**TASK ITEM:** Could you print exactly the lines from the one that contains "At what coordinates" to the end of the data, both ends included, and nothing else? Skip the pictures.

**EXTRACTED ENTRIES:**
####################

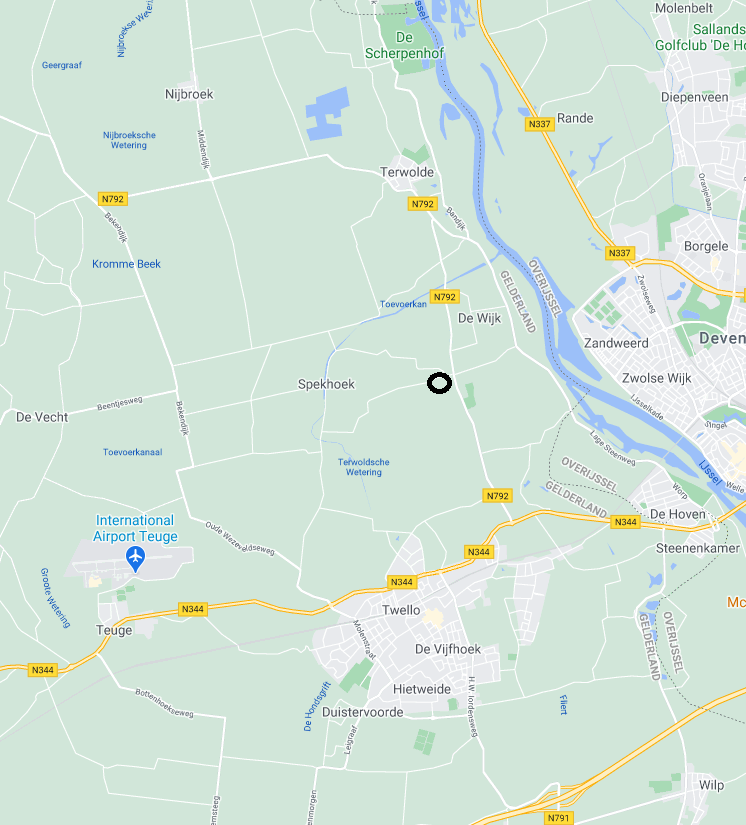Click the N344 road shield near De Hoven
Image resolution: width=746 pixels, height=825 pixels.
(x=626, y=522)
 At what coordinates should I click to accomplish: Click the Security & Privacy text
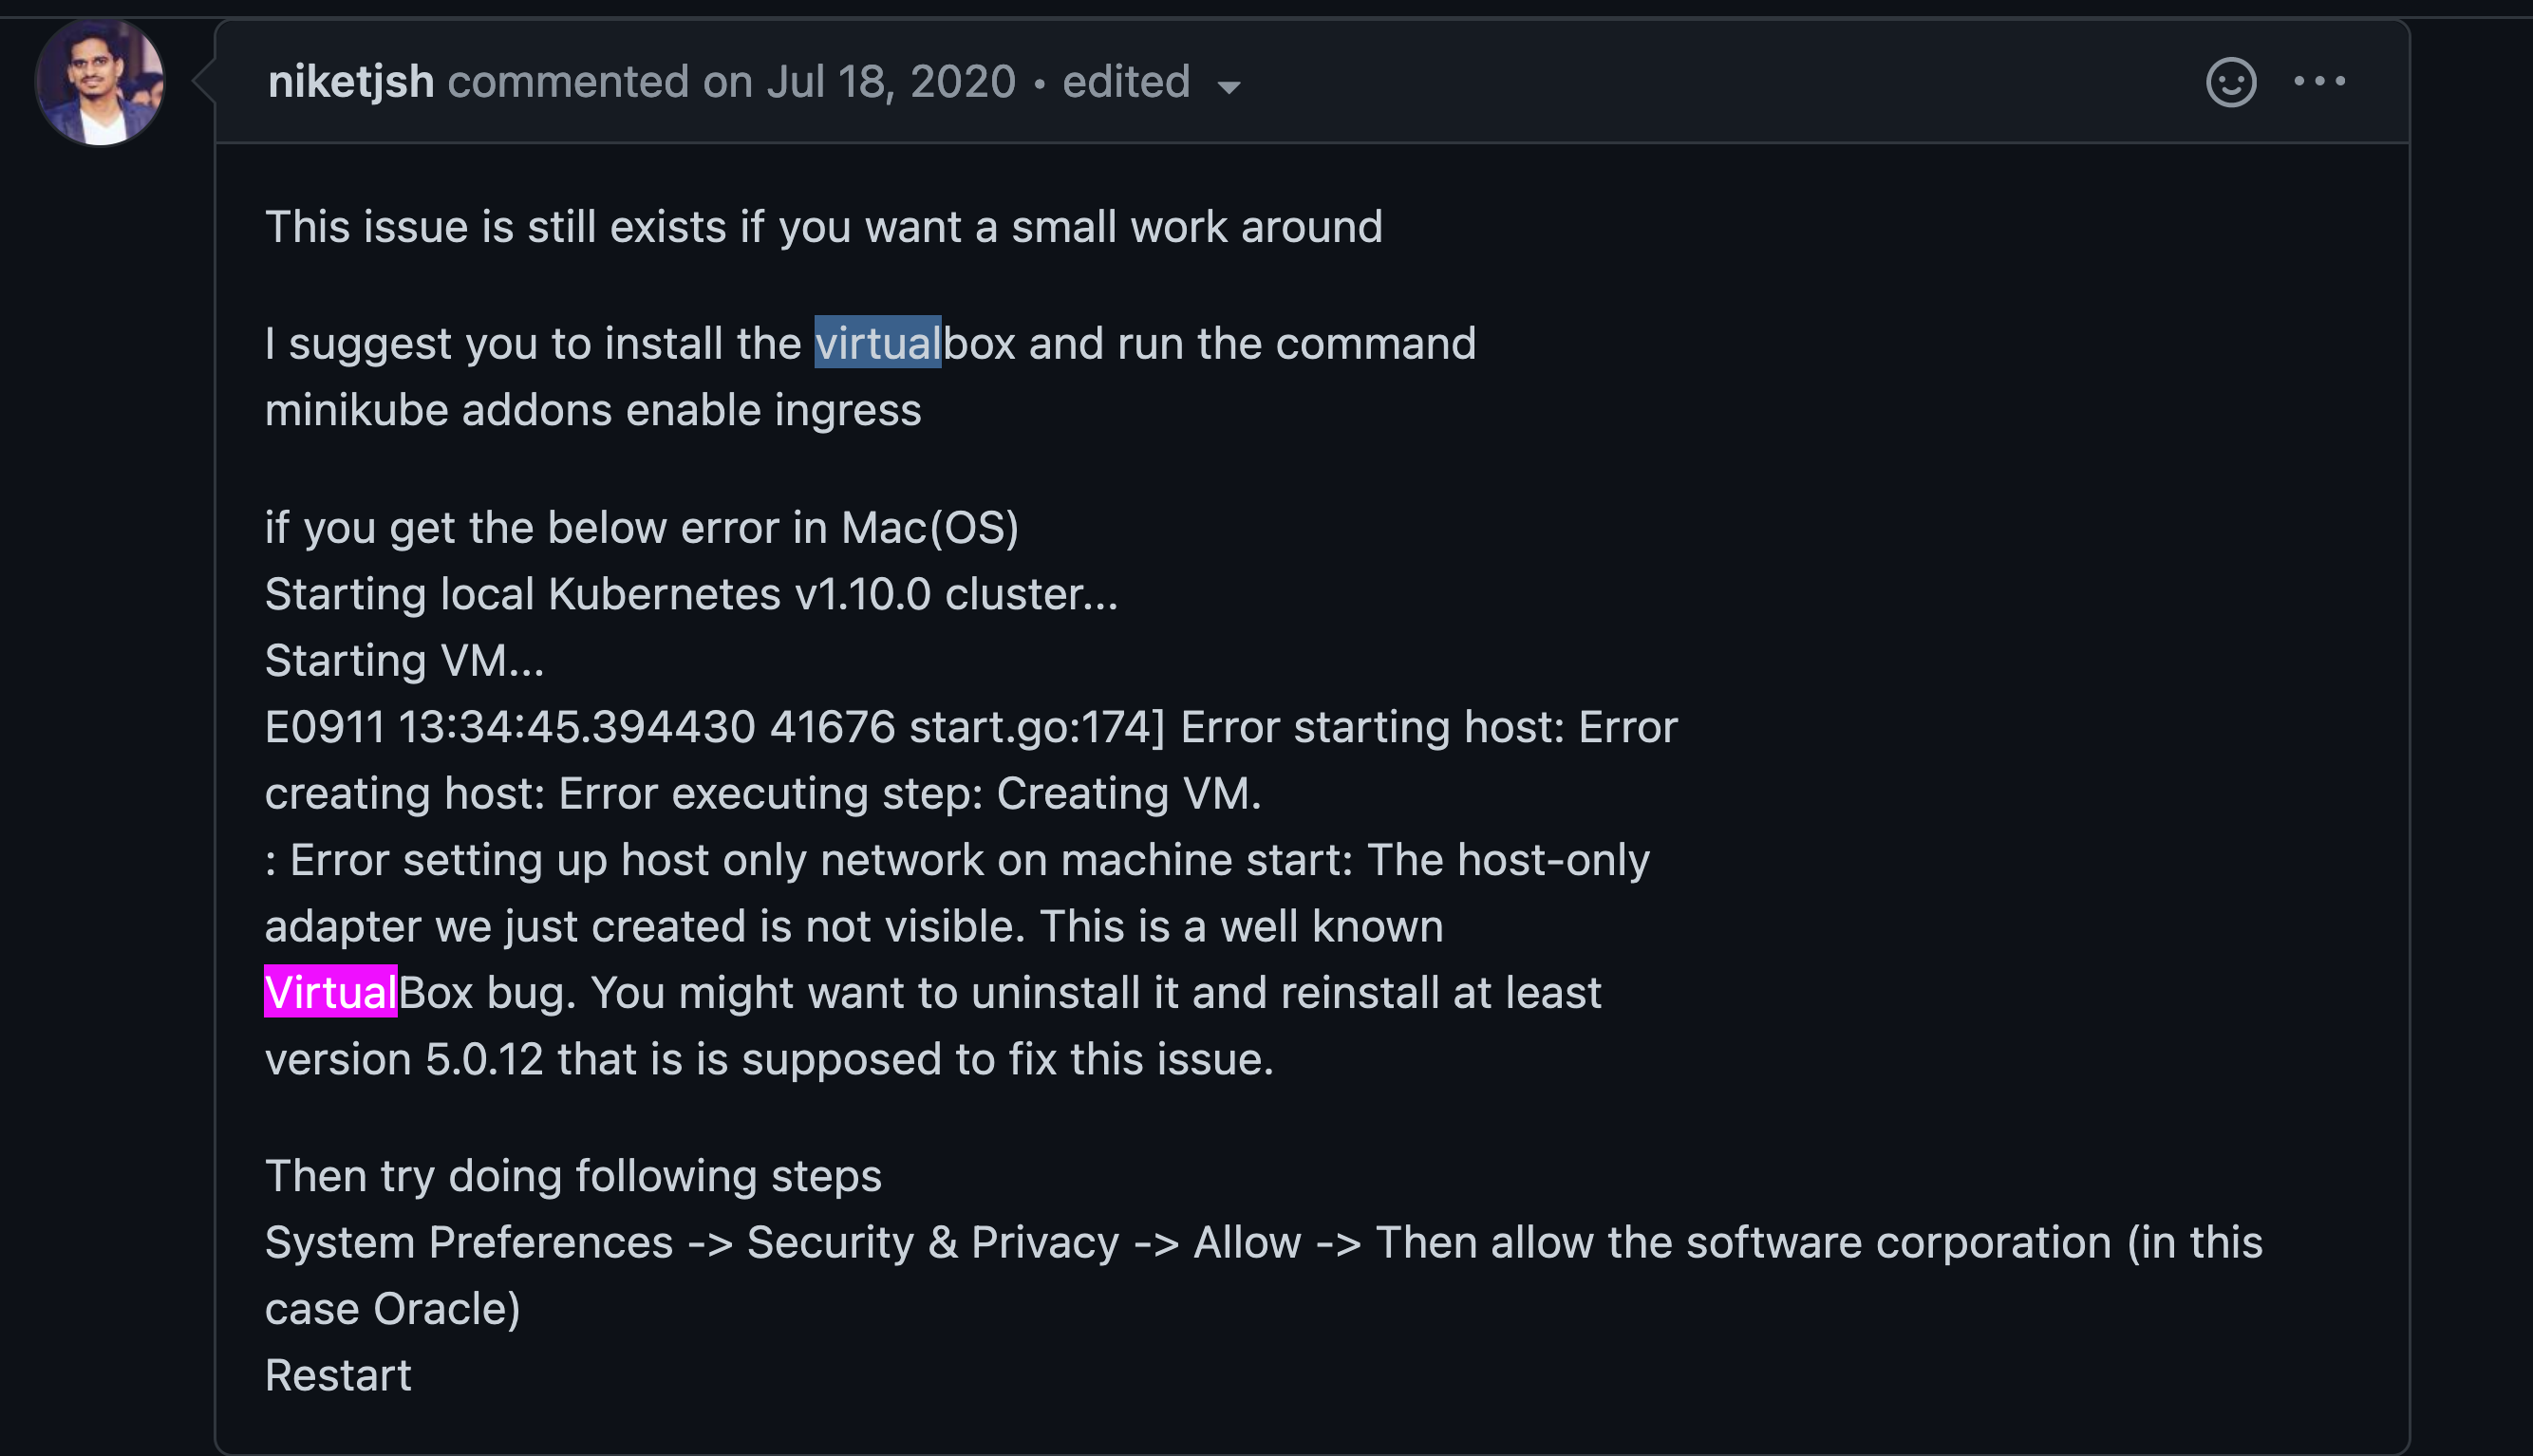(933, 1243)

####################

**PROBLEM SOLUTION:**
 At what coordinates should I click to accomplish: Click the Security & Privacy text
(933, 1243)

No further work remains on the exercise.